A Andreessen Horowitz (a16z), uma das mais influentes gestoras de venture capital do mundo, está reforçando seu arsenal para financiar startups em estágio de crescimento. A firma anunciou a ampliação de seu quinto fundo de growth, que salta de US$ 6,75 bilhões para US$ 8,5 bilhões. O acréscimo de US$ 1,75 bilhão acontece poucos dias após a a16z revelar um veículo de US$ 1,1 bilhão totalmente novo, o “Machine Age Fund”, focado em hardware para inteligência artificial.
O timing e a escala dos movimentos não são coincidência. A leitura é que a a16z está se posicionando para um novo paradigma de custo e velocidade no ciclo de vida das startups. A tese, articulada por David George, sócio que lidera a área de growth, é clara: na era da IA, as empresas atingem a maturidade mais rápido, mas consomem um volume de capital muito superior ao de ciclos tecnológicos anteriores para sustentar essa aceleração.

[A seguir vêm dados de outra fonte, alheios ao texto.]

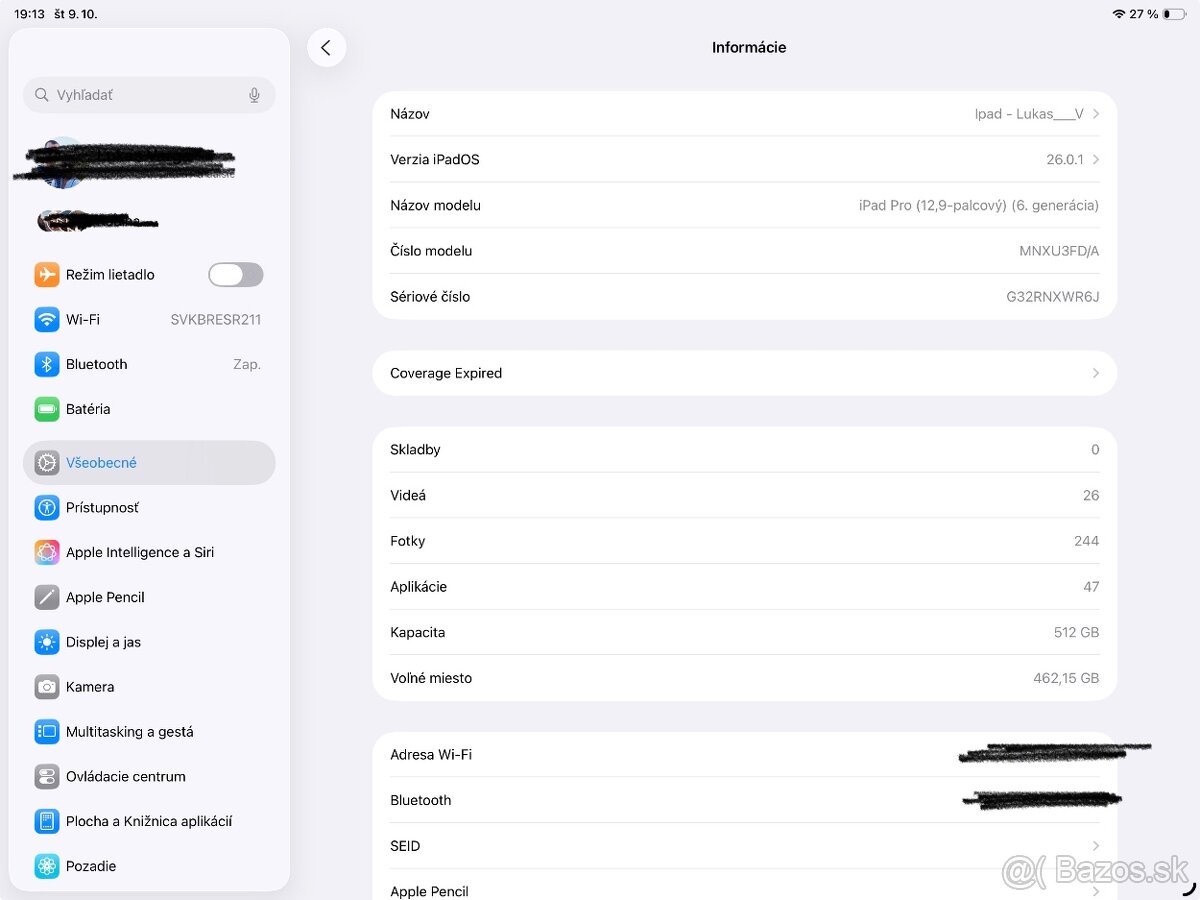Select the Apple Pencil settings icon

[46, 597]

O custo do crescimento em IA
A ampliação do fundo de growth é a materialização financeira dessa tese. O capital extra se destina a empresas que já encontraram seu product-market fit e precisam de combustível para expansão. Em IA, essa fase envolve custos massivos com poder computacional, aquisição de talento especializado e desenvolvimento de modelos proprietários. O modelo tradicional de crescimento enxuto, que marcou a era do software e da nuvem, parece dar lugar a uma dinâmica de capital intensivo desde o início.

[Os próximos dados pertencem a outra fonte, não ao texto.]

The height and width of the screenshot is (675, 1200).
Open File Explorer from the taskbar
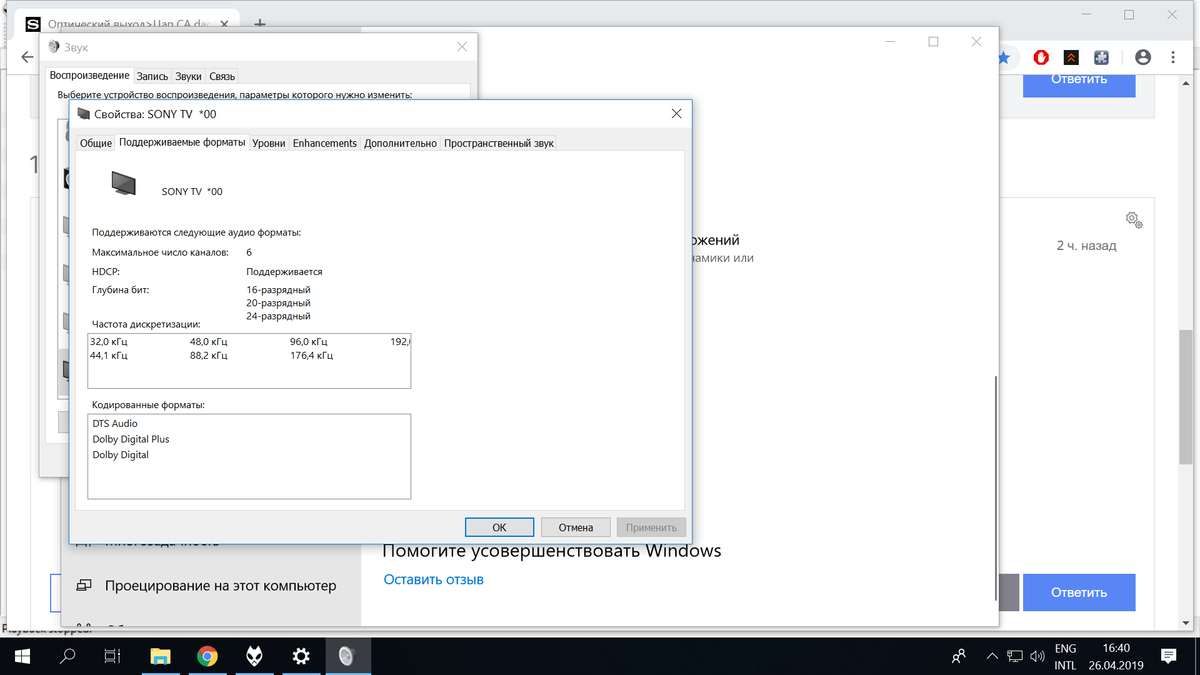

Para a a16z, ter um veículo de US$ 8,5 bilhões para growth é uma arma estratégica. Em um mercado onde o capital se tornou mais seletivo, a gestora sinaliza aos melhores fundadores que possui os recursos necessários para levá-los da fase de crescimento até um eventual IPO, blindando-os da necessidade de buscar rodadas de captação sucessivas em um ambiente macroeconômico incerto.

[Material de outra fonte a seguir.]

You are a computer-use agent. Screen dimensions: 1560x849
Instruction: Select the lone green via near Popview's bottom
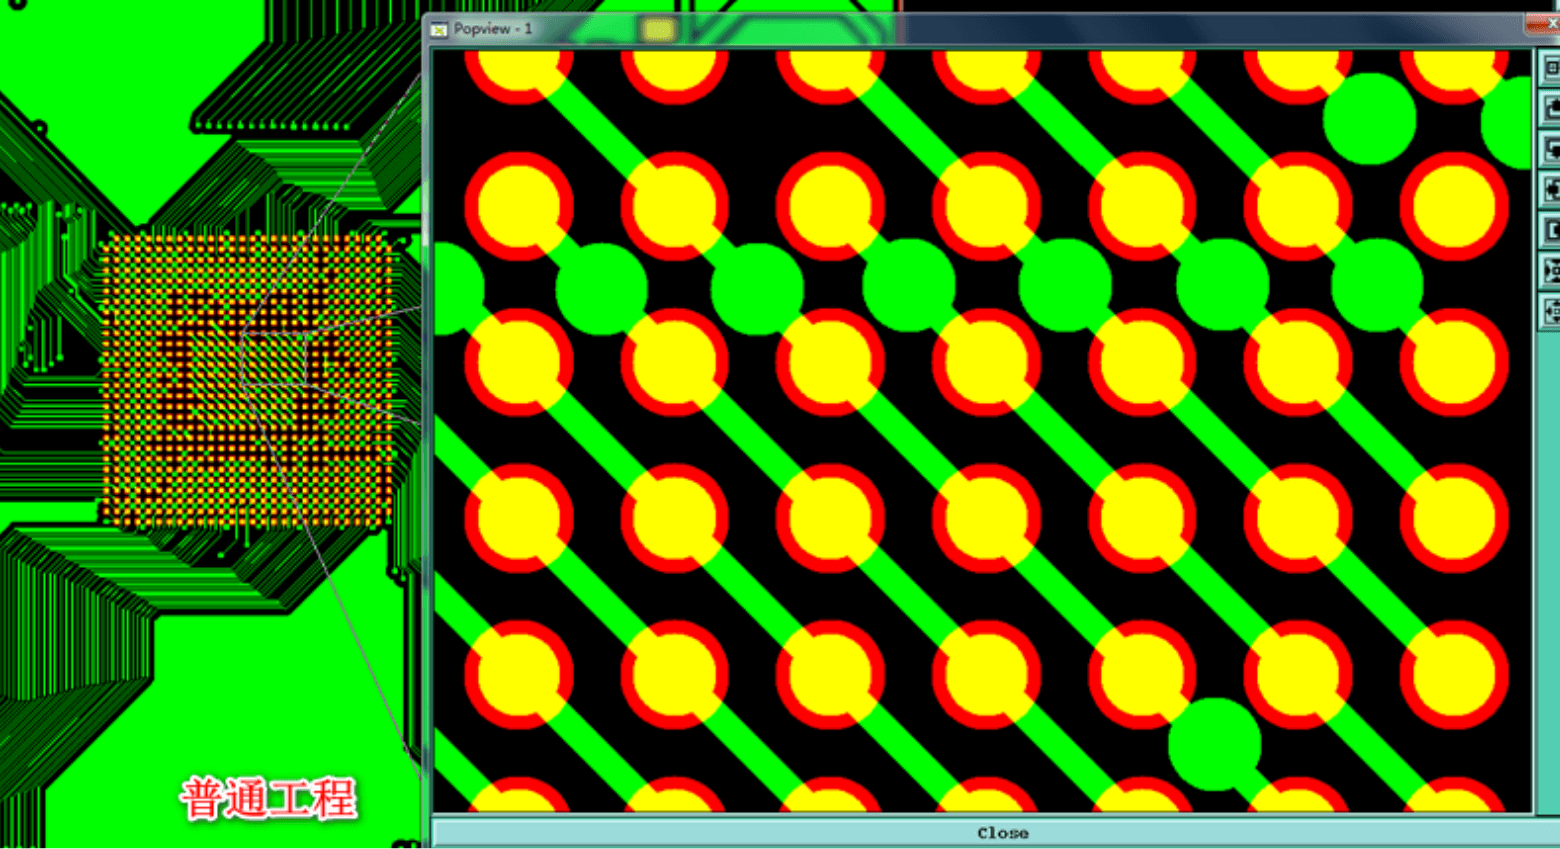(x=1214, y=745)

A aposta no 'stack' completo
Analisados em conjunto, o fundo de growth ampliado e o novo “Machine Age Fund” revelam uma estratégia de investimento em toda a cadeia de valor da IA. Enquanto o primeiro visa as aplicações e o software que chegam ao consumidor e às empresas, o segundo foca na fundação: os chips, a memória, as redes e a robótica que sustentam todo o ecossistema.
É uma aposta no “full stack” da próxima era computacional. A a16z não está apenas tentando encontrar o próximo aplicativo de sucesso; está investindo na infraestrutura que o tornará possível. Essa abordagem, que também inclui fundos dedicados a setores como defesa e saúde, diversifica o risco e captura valor em diferentes camadas da inovação tecnológica.
O movimento da a16z eleva a pressão sobre outras gestoras de venture capital. A questão que fica no ar é se o mercado seguirá o caminho da consolidação de capital em megafundos para bancar a revolução da IA, ou se surgirá uma contra-narrativa focada em modelos de negócios mais eficientes em capital. Por enquanto, a Andreessen Horowitz deixou sua posição clara: para vencer na nova fronteira, o bolso precisa ser fundo.